PROVIDED RECORDS.
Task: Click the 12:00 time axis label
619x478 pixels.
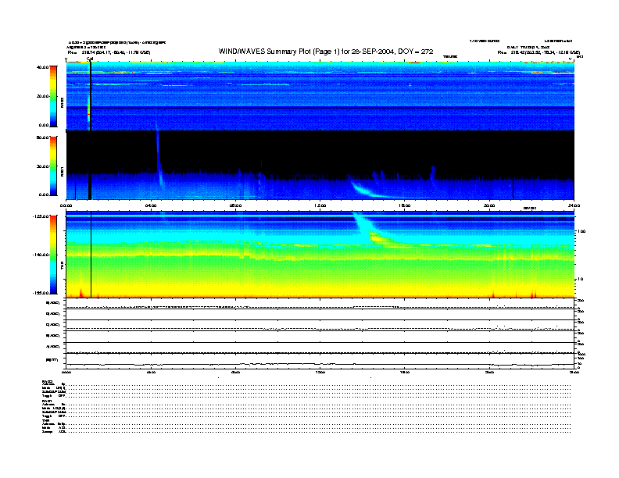Action: (x=320, y=205)
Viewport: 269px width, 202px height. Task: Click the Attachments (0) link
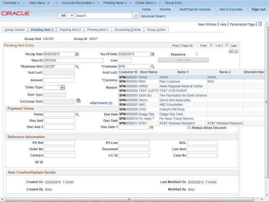pos(101,103)
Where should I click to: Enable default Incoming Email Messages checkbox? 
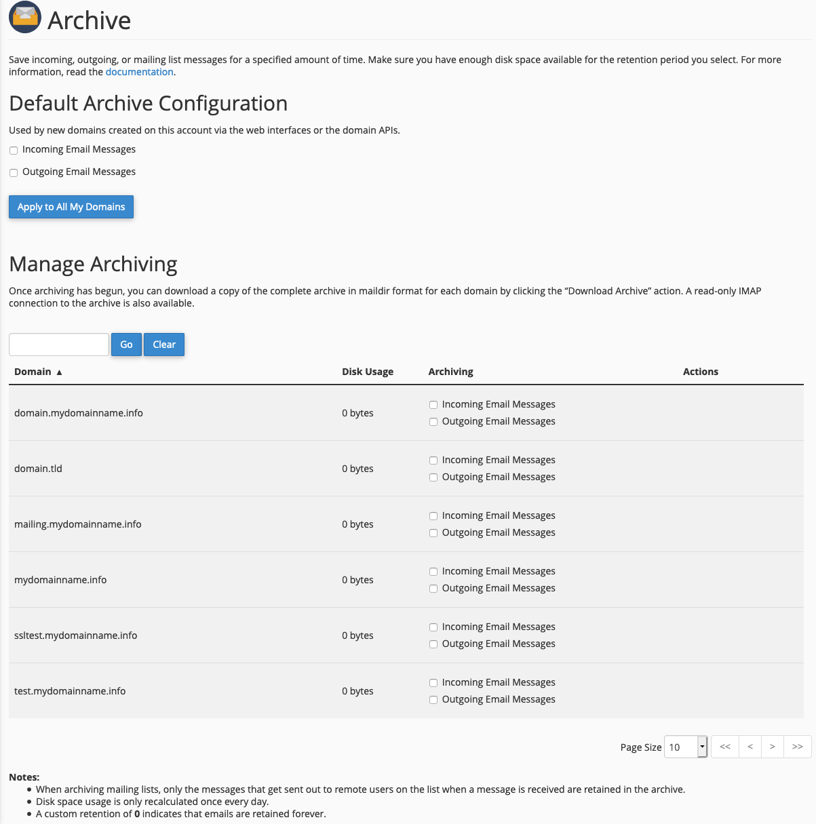(14, 151)
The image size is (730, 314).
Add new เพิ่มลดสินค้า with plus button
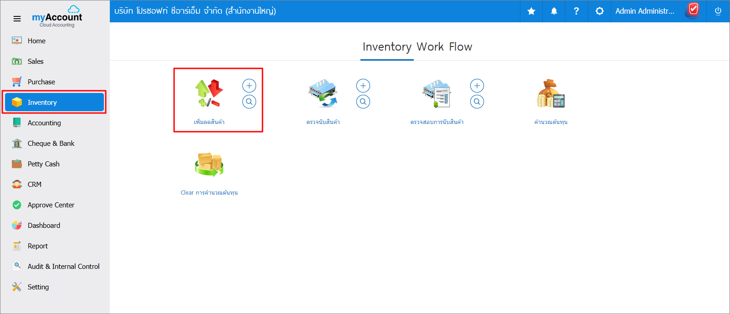coord(249,86)

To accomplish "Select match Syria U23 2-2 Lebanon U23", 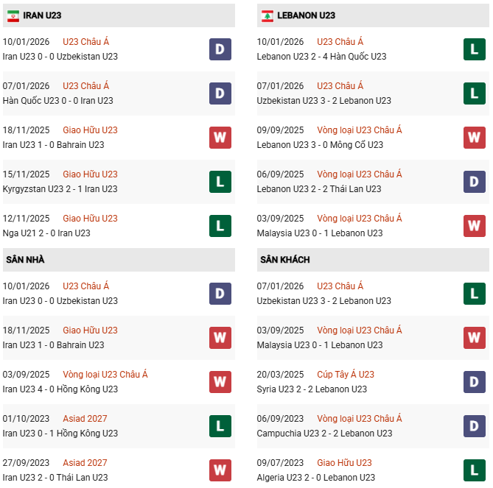I will point(312,389).
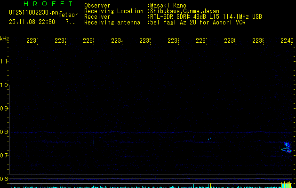Click the 1.0 kHz frequency axis label
296x188 pixels.
click(5, 85)
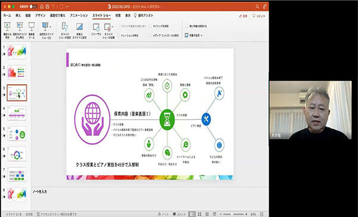Toggle show media controls checkbox
358x217 pixels.
pos(150,36)
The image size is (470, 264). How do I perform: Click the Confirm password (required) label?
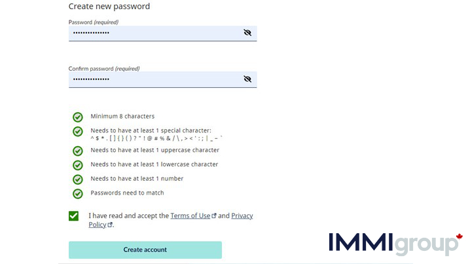(104, 69)
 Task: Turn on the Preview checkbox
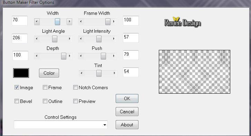tap(75, 101)
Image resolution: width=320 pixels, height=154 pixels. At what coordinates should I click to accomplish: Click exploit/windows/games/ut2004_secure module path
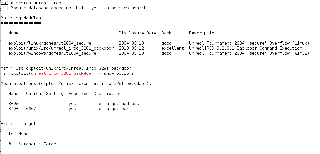[x=52, y=53]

THE TASK. Leave out every picture, and repeat word for word only the lines from the one holding "Task: Turn on the Preview checkbox" through the end of the entries above, both ends included.

YOUR RESPONSE.
 Task: Turn on the Preview checkbox
tap(75, 101)
Image resolution: width=320 pixels, height=154 pixels. At what coordinates should I click to accomplish: Click exploit/windows/games/ut2004_secure module path
[x=52, y=53]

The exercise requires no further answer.